**WHAT NEEDS TO BE DONE**. Wherever the string "This" turns up in the data, copy the whole line.

(RECORDED DATA begins)

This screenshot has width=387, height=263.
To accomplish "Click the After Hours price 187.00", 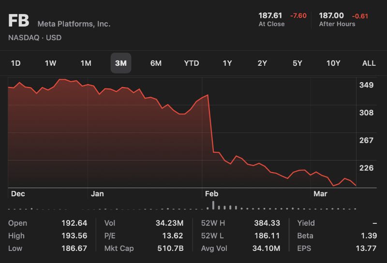I will pos(331,15).
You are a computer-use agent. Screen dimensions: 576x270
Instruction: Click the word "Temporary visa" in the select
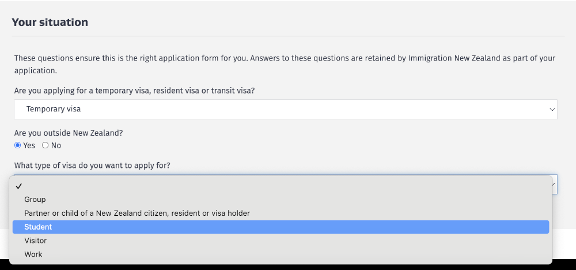54,109
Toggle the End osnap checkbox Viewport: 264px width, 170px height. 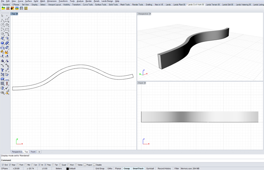(2, 165)
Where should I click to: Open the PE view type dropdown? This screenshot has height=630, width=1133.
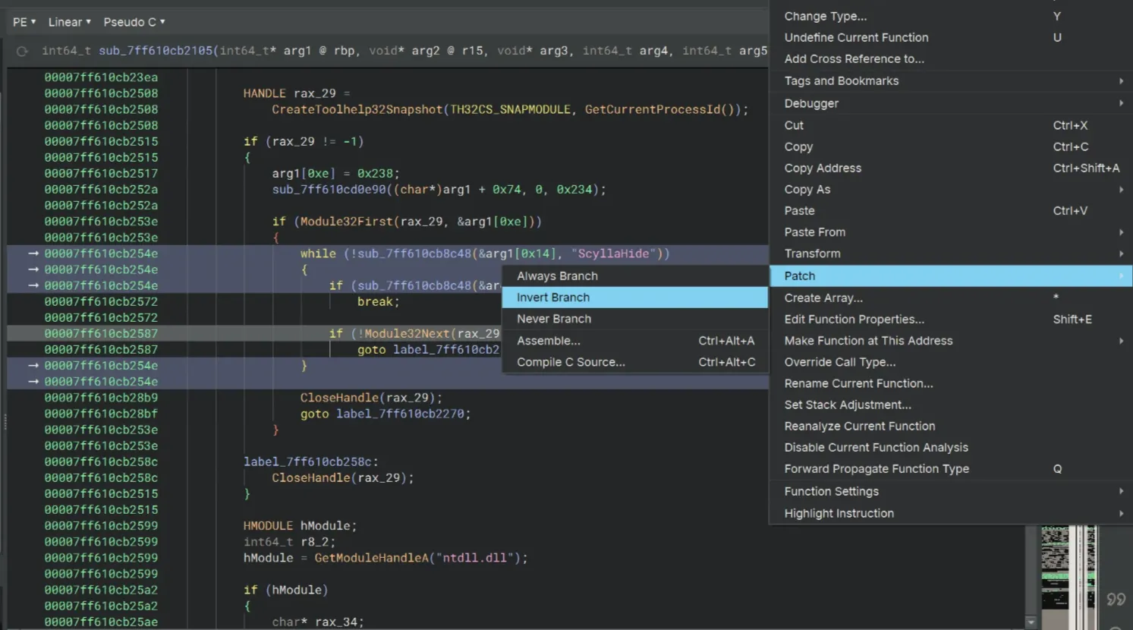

(RECORDED DATA ends)

**WORKED SOLUTION**.
This screenshot has width=387, height=263.
Where should I click to: Open the PE view type dropdown? This screenshot has height=630, width=1133.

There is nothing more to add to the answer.